La « mise en filières » a été présentée comme devant être un cadre fonctionnel pour une bonne orientation qui tienne compte des aptitudes et des goûts des élèves afin de les préparer à des sorties diversifiées du système scolaire. Mais elles ont été presque aussitôt hiérarchisées entre elles, les filières générales étant placées au-dessus des filières technologiques, et la filière C (dite mathématiques) planant tout au-dessus des autres.

Cette filière dominante a été convoitée bien au-delà de ce à quoi elle devait normalement (fonctionnellement) conduire, à savoir des orientations spécifiques requérant des capacités particulières dans le domaine mathématique et scientifique. Du fait de sa position dominante de filière d’excellence, elle a ouvert de fait pratiquement à tout (et souvent en priorité), ce qui a conduit à un certain nombre de dysfonctionnements en chaîne du système Dès 1983, le rapport sur les seconds cycles a souligné que « les études à dominante scientifique, détournées de leur finalité, servent en fait à définir une élite ».

« La filière ‘’S’’ était largement dominante »

Les rapports ou les projets de réforme qui se sont succédé ensuite ont souhaité « rééquilibrer les filières et les séries » en luttant notamment contre la prééminence de la filière C constituée en voie royale. La réforme de 1992, par exemple, a institué la Seconde de détermination générale et technologique et tenté de requalifier les deux filières A et B en filières L ( littéraire) et ES (économique et sociale) tout en rassemblant les anciennes filières générales C ( mathématiques) et D (sciences expérimentales) en une seule filière S (scientifique).

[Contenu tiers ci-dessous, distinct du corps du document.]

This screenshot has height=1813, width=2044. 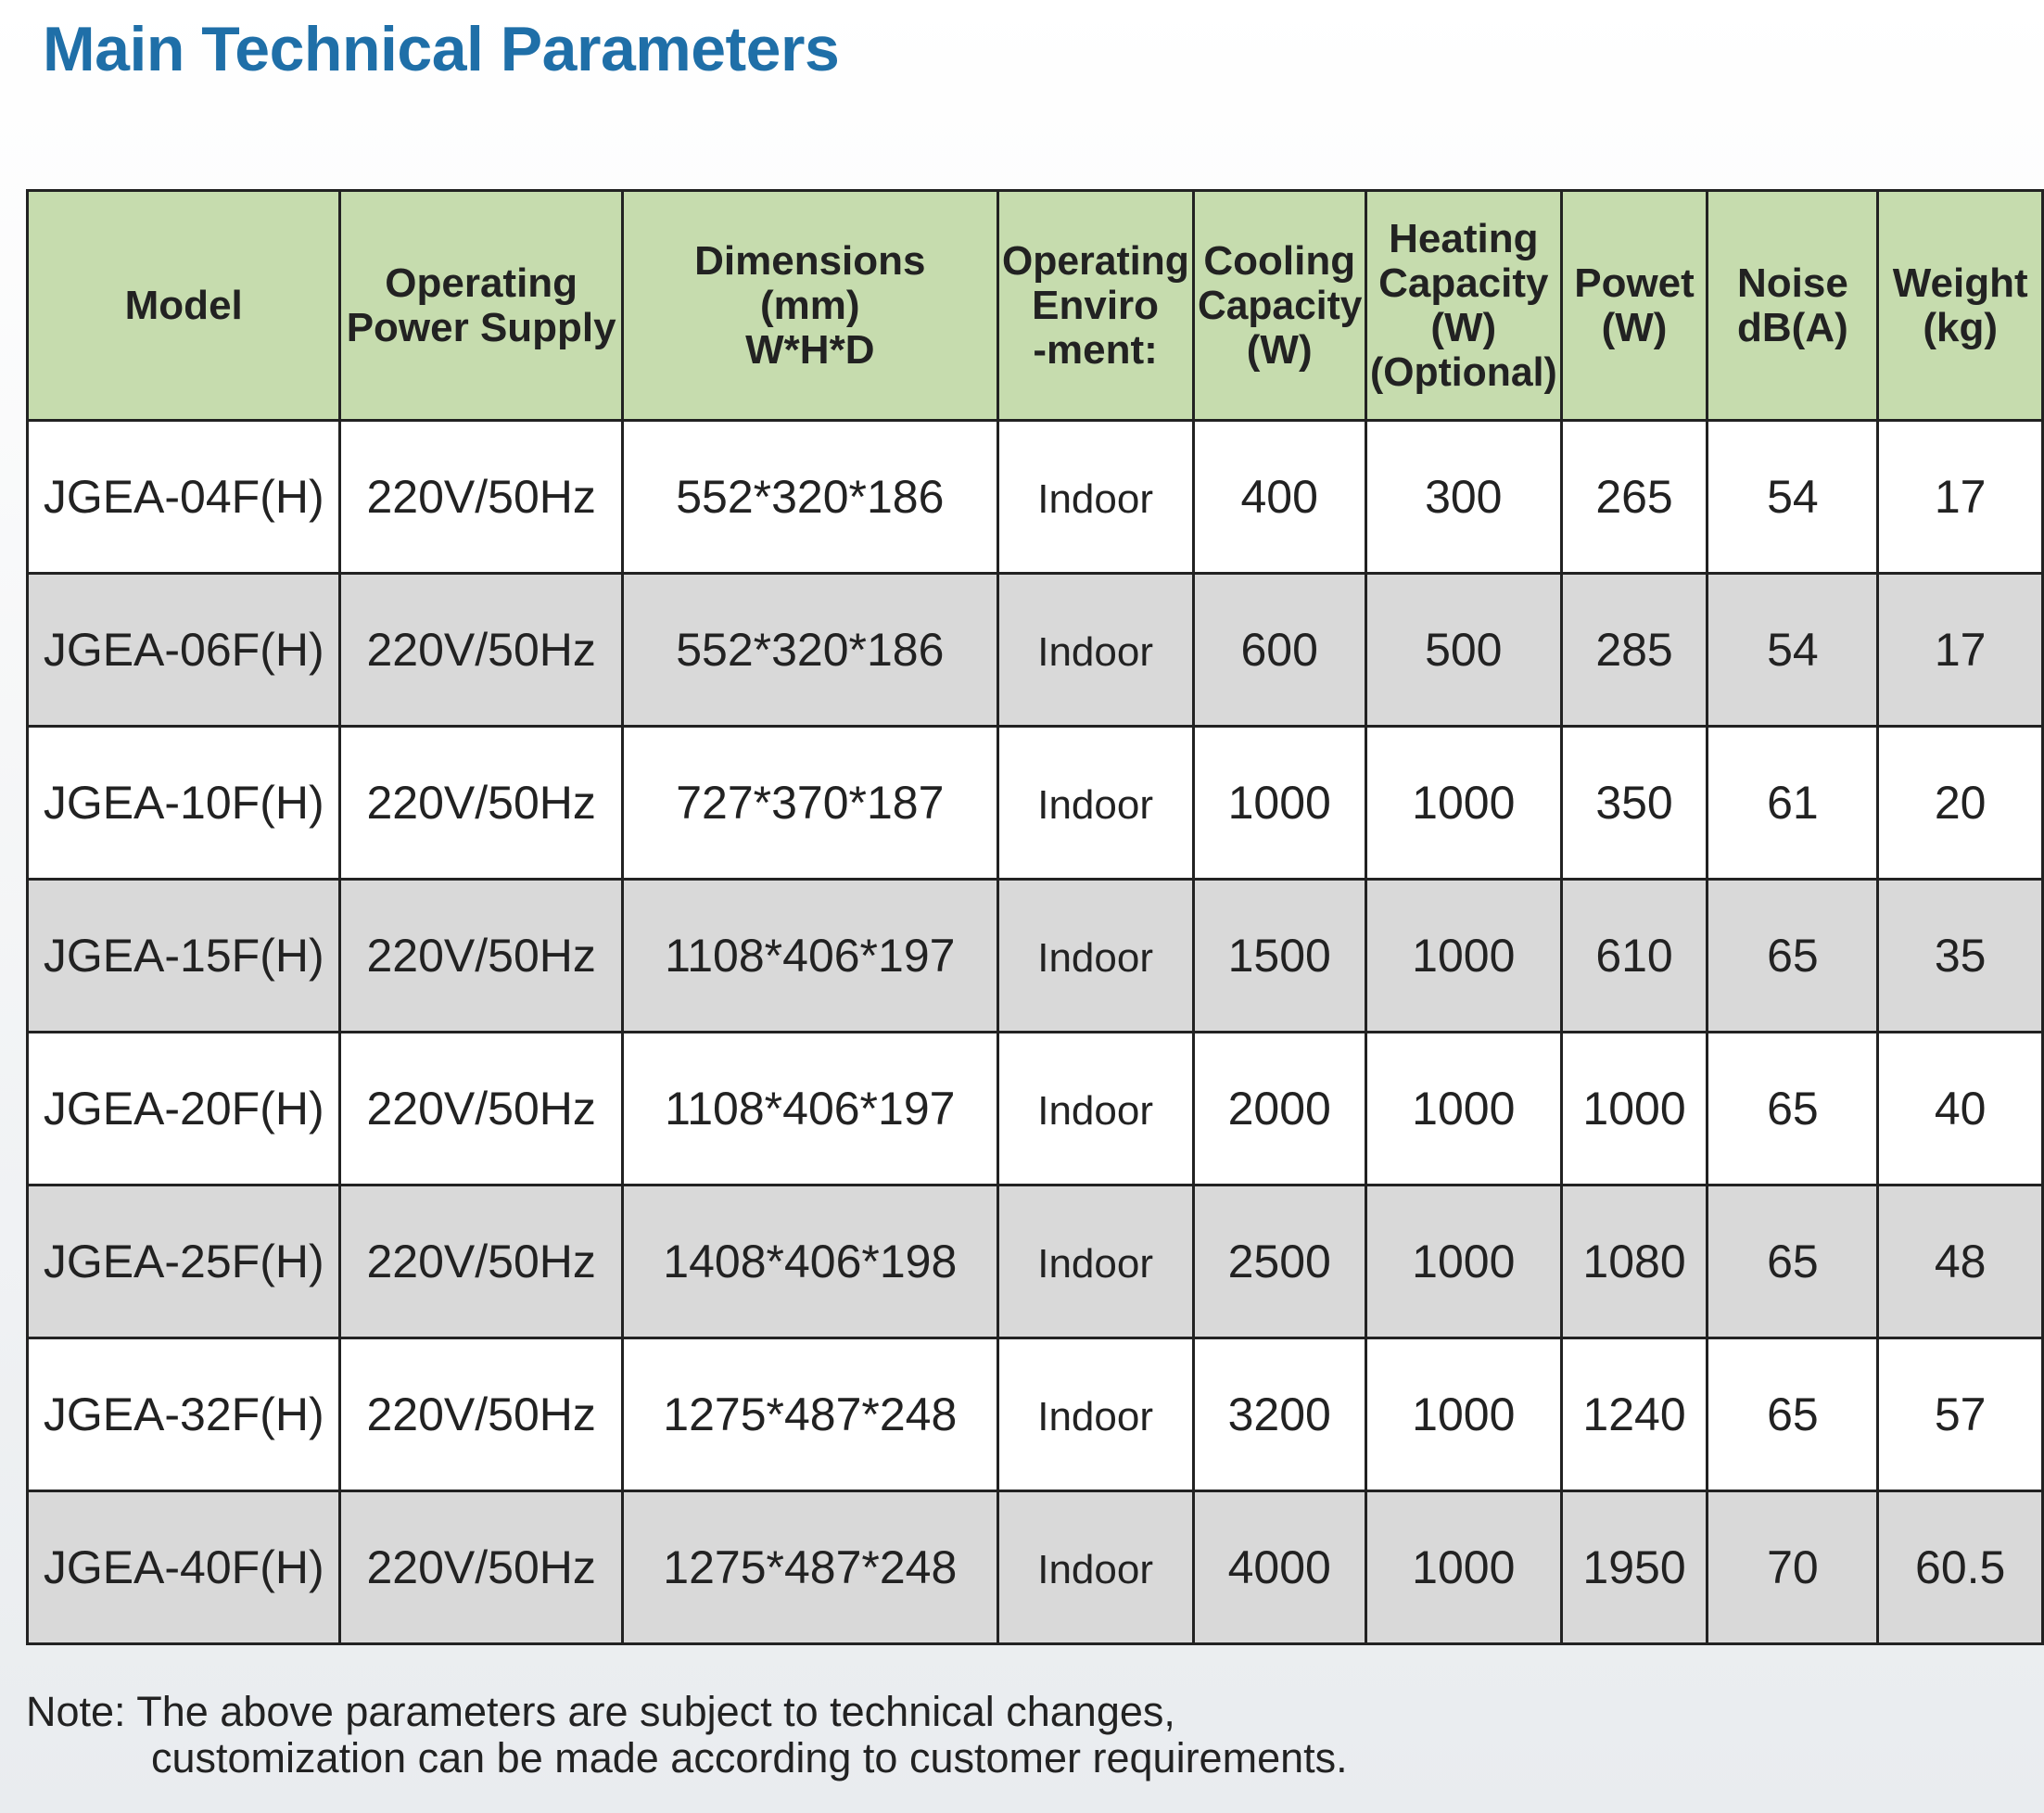 What do you see at coordinates (1279, 1568) in the screenshot?
I see `table-cell: 4000` at bounding box center [1279, 1568].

Mais des années plus tard et de façon récurrente, il a bien fallu constater que la filière ‘’S’’ était largement dominante et exerçait une prédominance plus que jamais importante au détriment des deux autres filières générales, en particulier de la série L. La réforme « Blanquer » a prétendu mettre fin à cet état de fait. Feu la mise en filières ! Mais quid de ce qui a été mis en place, à sa place ? Le principe hégémonique des « filières » a été modifié par l’introduction d’un assez fort « principe optionnel ». On remarquera que cette réforme là (comme la réforme Fouchet de 1965) n’a pas figuré  dans une loi  alors qu’elle a été pourtant contemporaine de la « Loi pour une école de la confiance »  du 26 juillet 2019 .

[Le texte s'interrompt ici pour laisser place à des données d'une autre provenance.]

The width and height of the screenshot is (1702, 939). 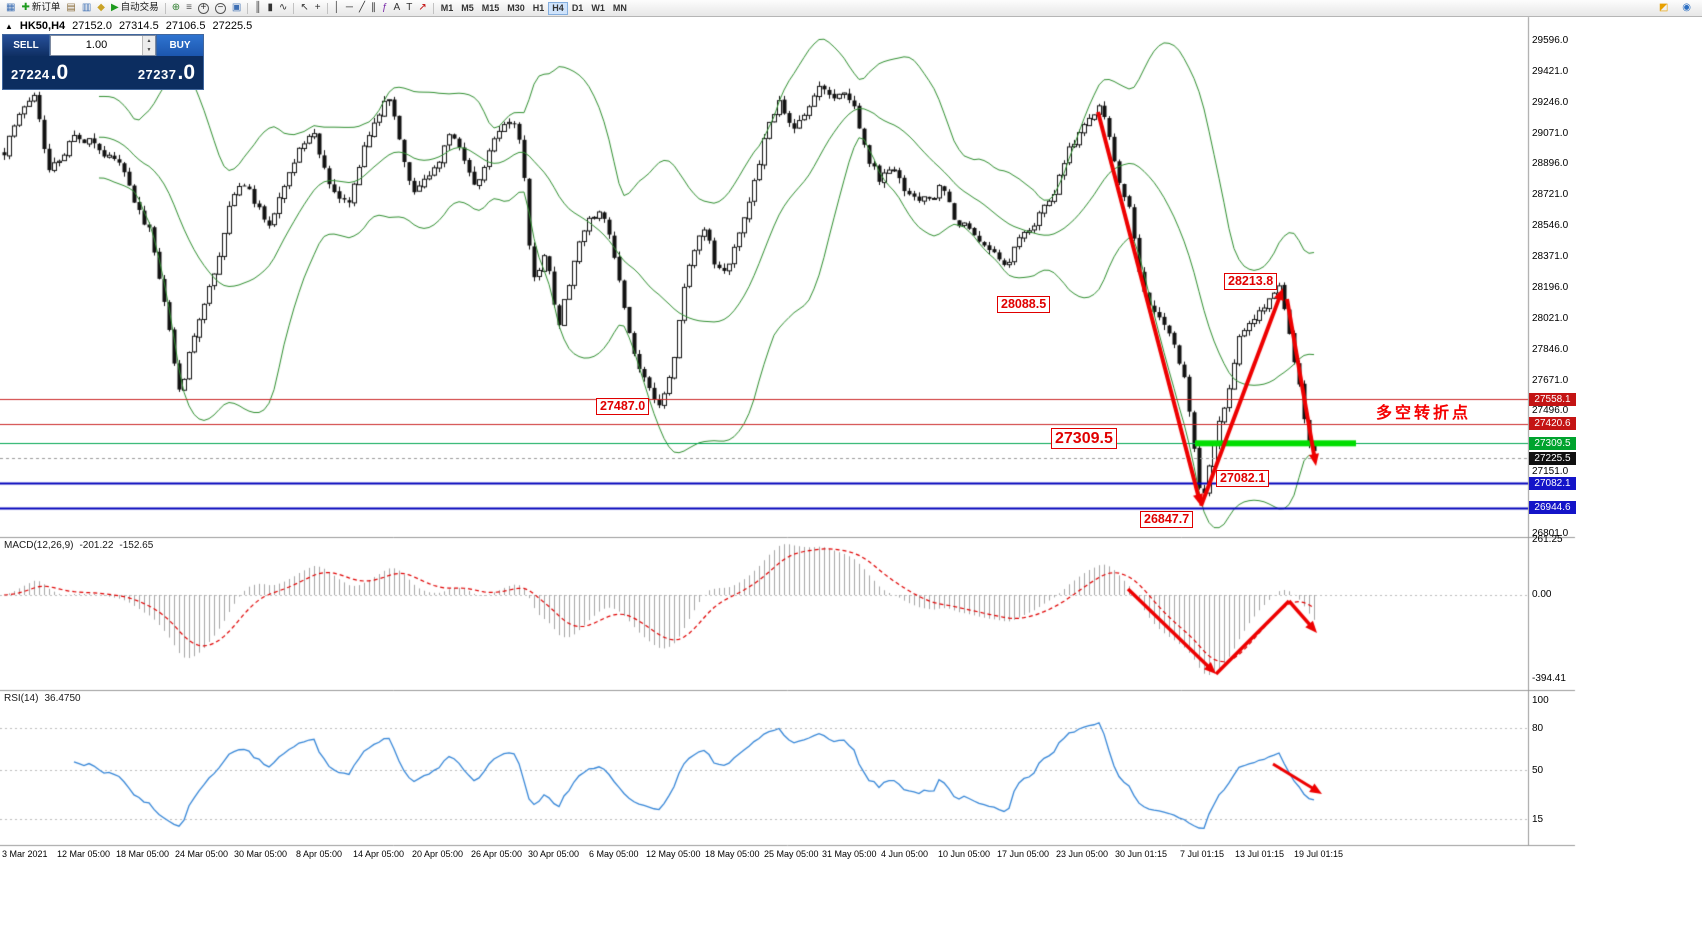 What do you see at coordinates (25, 854) in the screenshot?
I see `time-axis-label: 3 Mar 2021` at bounding box center [25, 854].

« Depuis la réforme de 2019, les effectifs scientifiques se sont effondrés »

Avec quel résultat pour ce qui concerne le problème de la filière S et la place des sciences dans les cursus des uns et des autres selon l’étude de Mélanie Guenais parue le 7 mars 2024 dans « The Conversations » ?

« Dans l’étude que nous avons menée, on qualifie de bac « sciences » les cursus en terminale générale incluant au moins 12h hebdomadaires de sciences, dont 5h30 de mathématiques. Avant 1994, cela équivaut aux séries C, D et E puis, entre 1994 et 2019, à la série S et, depuis la réforme de 2019, aux doublettes de spécialités maths/sciences (soit numérique et sciences informatiques (NSI), soit physique-chimie (PC), soit sciences de l’ingénieur (SI) ou encore sciences de la vie et de la terre (SVT)).

Depuis la réforme de 2019, les effectifs scientifiques se sont effondrés : la baisse est de 30 % pour les garçons et de 60 % pour les filles. La réforme de 2019 marque une rupture avec une baisse inédite du taux d’accès au bac sciences en 2022 tant pour les filles que les garçons, pour lesquels ce recul est moins marqué : les inégalités de genre se sont nettement aggravées depuis la réforme.

Juste avant la réforme de 2019 un bachelier avait 1,4 fois plus de chances d’avoir un bac scientifique qu’une bachelière. Après la réforme, en 2022, un garçon a 2,3 fois plus de chances qu’une fille d’avoir un bac « sciences » […] Une telle organisation au lycée n’aboutit finalement qu’à préserver une élite masculine dominante dans les parcours scientifiques au détriment de son accès à tous, dont les femmes ».